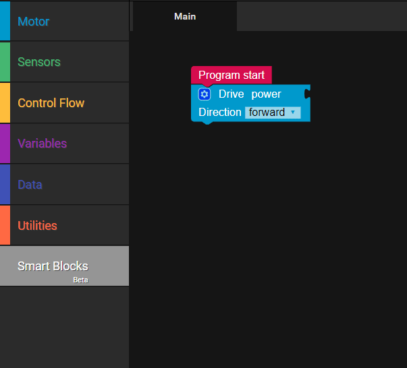
Task: Click the purple color strip beside Variables
Action: click(5, 144)

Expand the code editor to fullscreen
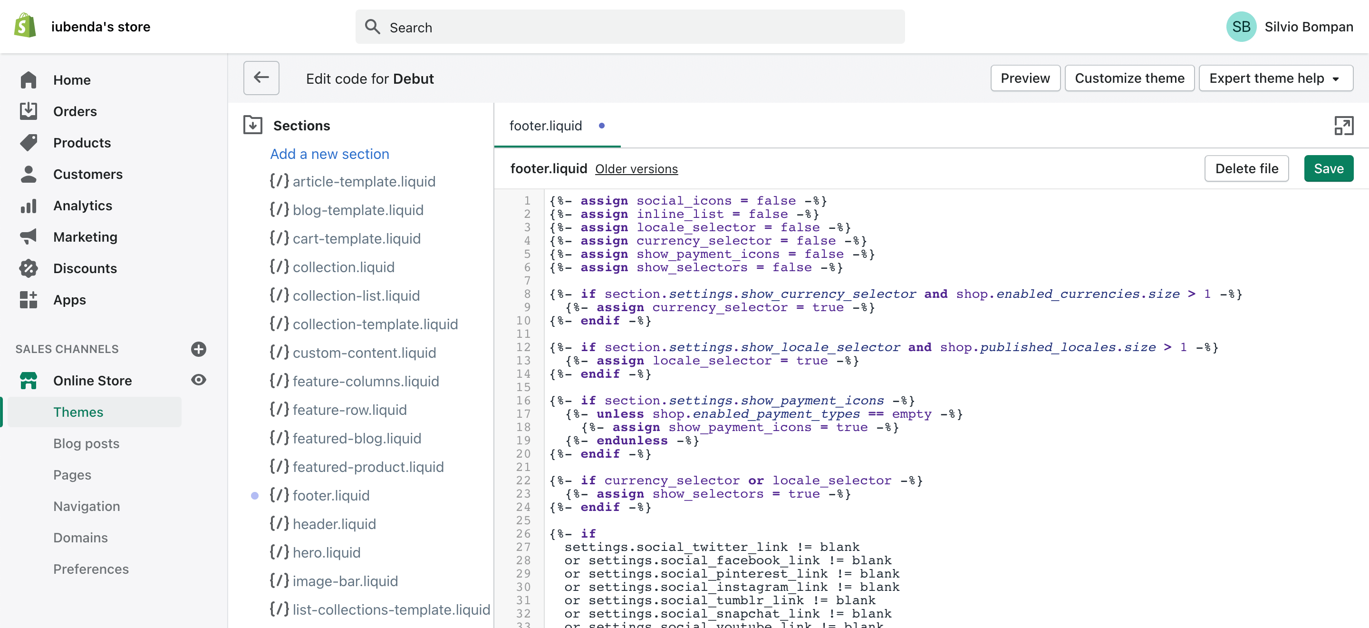coord(1344,126)
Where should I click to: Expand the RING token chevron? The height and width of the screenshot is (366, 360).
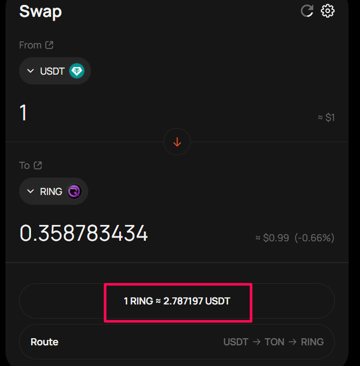pos(30,191)
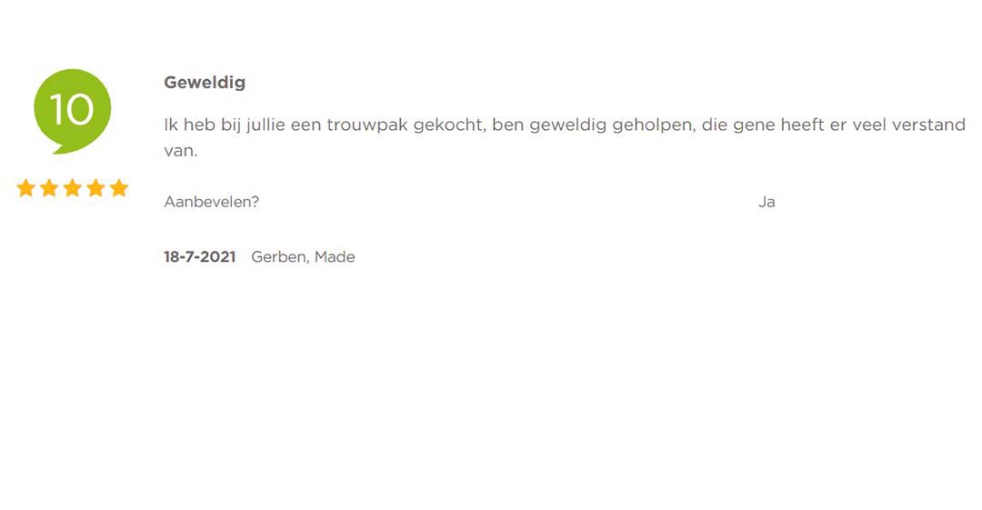This screenshot has width=982, height=510.
Task: Select the third gold star
Action: tap(73, 188)
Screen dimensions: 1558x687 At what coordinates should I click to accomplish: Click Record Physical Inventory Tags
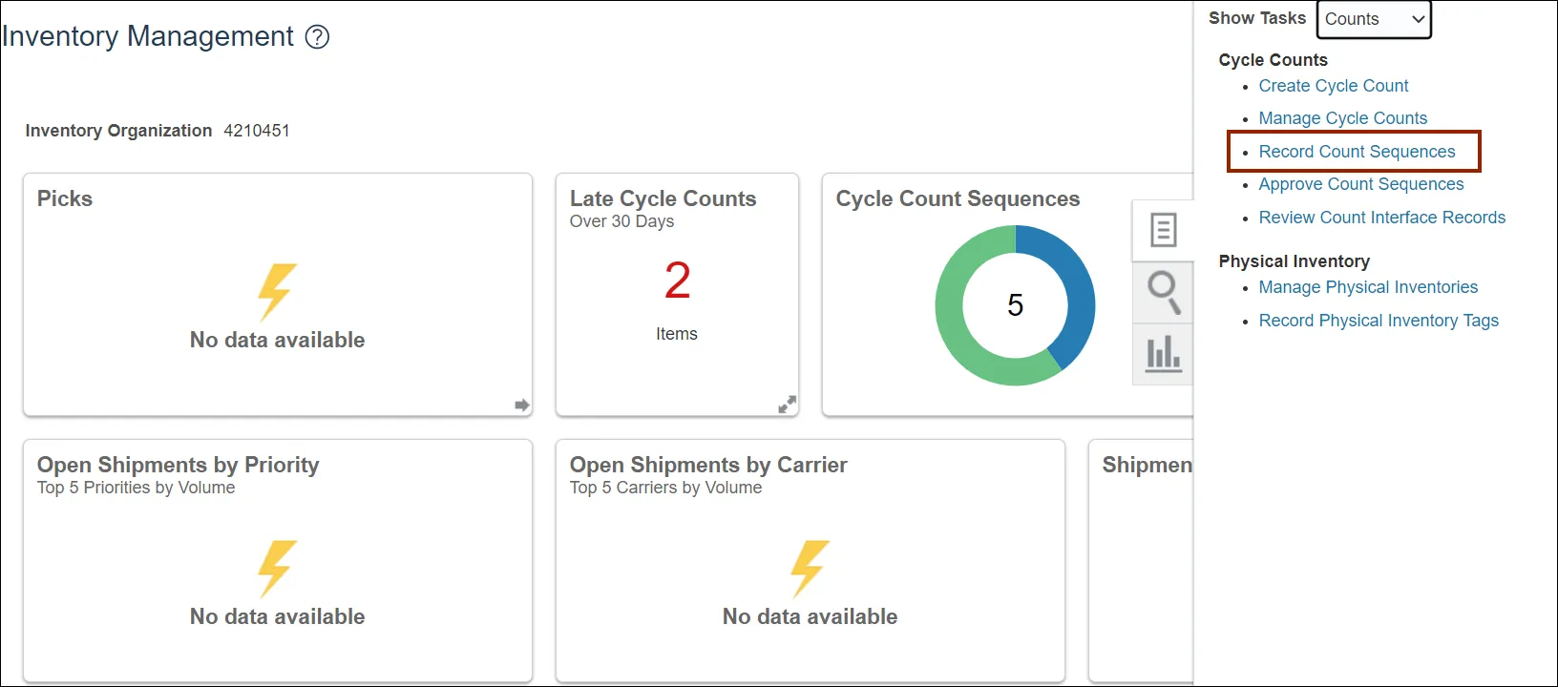click(x=1378, y=321)
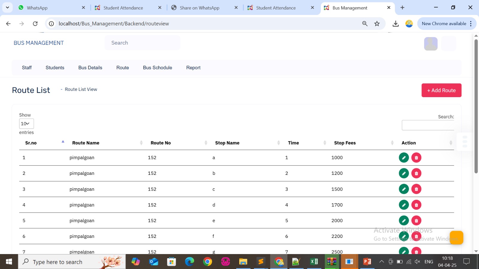The width and height of the screenshot is (479, 269).
Task: Delete the route row with stop 'd'
Action: pyautogui.click(x=416, y=205)
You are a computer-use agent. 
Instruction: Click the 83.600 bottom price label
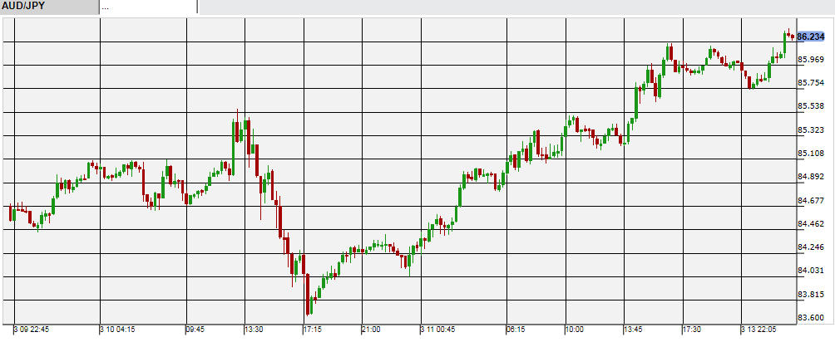coord(810,318)
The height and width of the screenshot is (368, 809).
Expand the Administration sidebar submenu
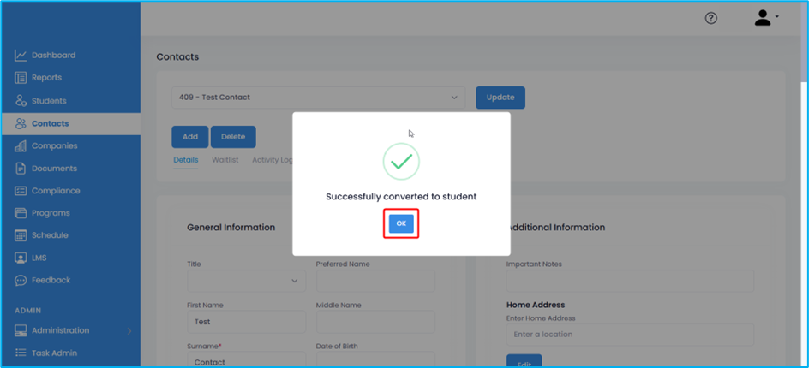pos(129,331)
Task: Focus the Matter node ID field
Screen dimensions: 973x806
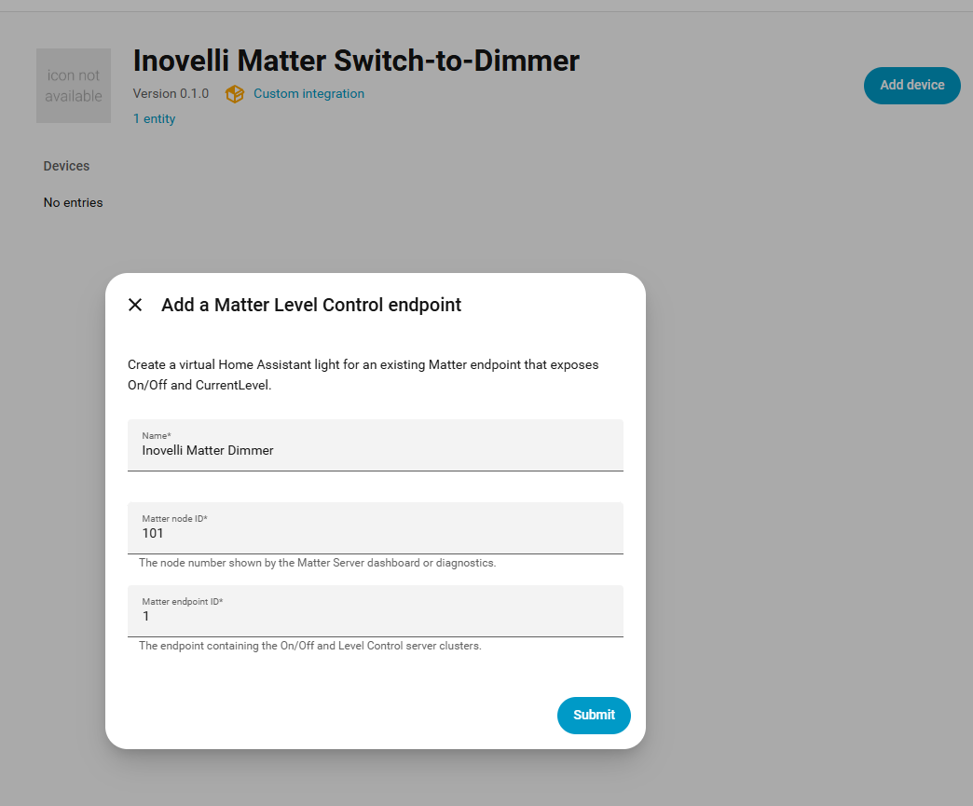Action: pyautogui.click(x=376, y=528)
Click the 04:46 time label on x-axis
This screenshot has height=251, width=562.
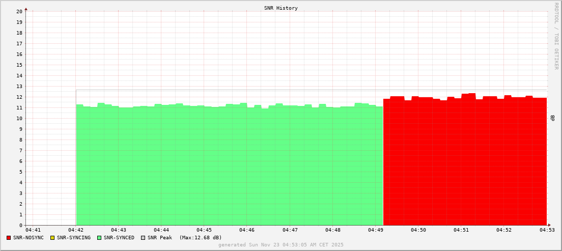pyautogui.click(x=247, y=230)
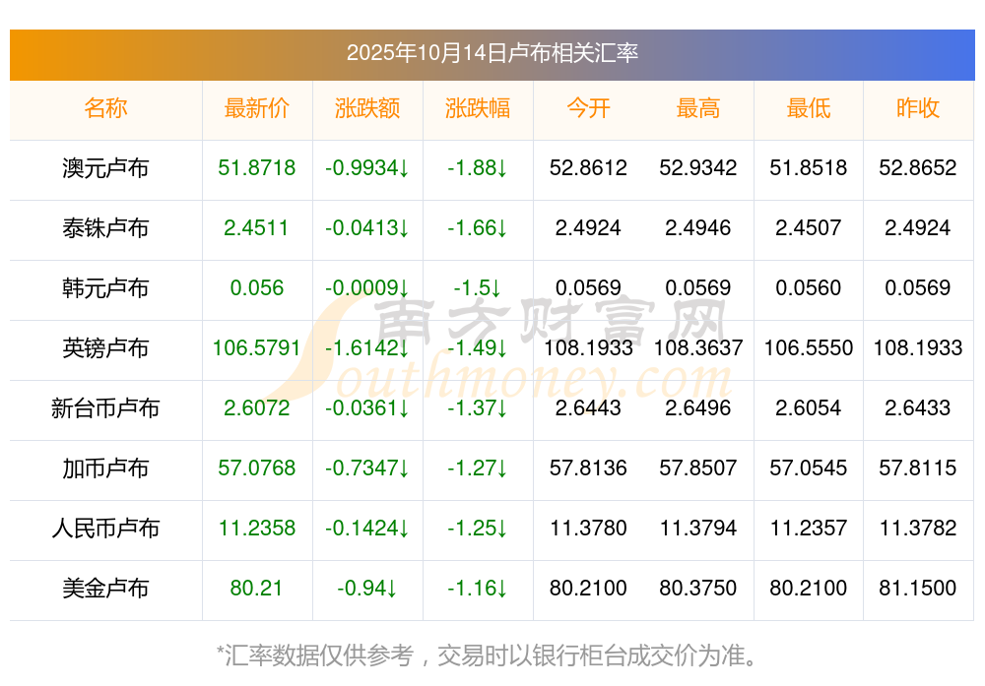The width and height of the screenshot is (985, 686).
Task: Click the 昨收 column header
Action: 918,109
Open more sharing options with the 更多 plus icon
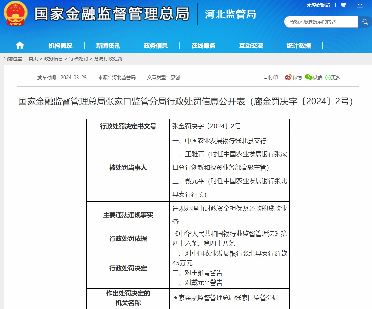Image resolution: width=372 pixels, height=309 pixels. coord(328,77)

--- Your objective ---
Please write all of the data above as a JSON list of strings, one string per line, leaving out blank lines and the pictures.

--- Full answer ---
[
  "Task: Click the purple color strip beside Variables",
  "Action: click(5, 144)",
  "Expand the code editor to fullscreen",
  "coord(1344,126)",
  "Where should I click to: Expand the RING token chevron? The height and width of the screenshot is (366, 360).",
  "pos(30,191)",
  "This screenshot has width=982, height=510.",
  "Task: Select the third gold star",
  "Action: tap(73, 188)",
  "Screen dimensions: 1558x687 At what coordinates should I click to accomplish: Click Record Physical Inventory Tags",
  "click(x=1378, y=321)",
  "The width and height of the screenshot is (479, 269).",
  "Task: Delete the route row with stop 'd'",
  "Action: pyautogui.click(x=416, y=205)",
  "You are a computer-use agent. ",
  "Instruction: Click the 83.600 bottom price label",
  "coord(810,318)",
  "The height and width of the screenshot is (368, 809).",
  "Expand the Administration sidebar submenu",
  "pos(129,331)",
  "Task: Focus the Matter node ID field",
  "Screen dimensions: 973x806",
  "Action: pyautogui.click(x=376, y=528)",
  "Click the 04:46 time label on x-axis",
  "This screenshot has height=251, width=562.",
  "pyautogui.click(x=247, y=230)",
  "The width and height of the screenshot is (985, 686).",
  "Task: Click the 昨收 column header",
  "Action: 918,109",
  "Open more sharing options with the 更多 plus icon",
  "Image resolution: width=372 pixels, height=309 pixels. coord(328,77)"
]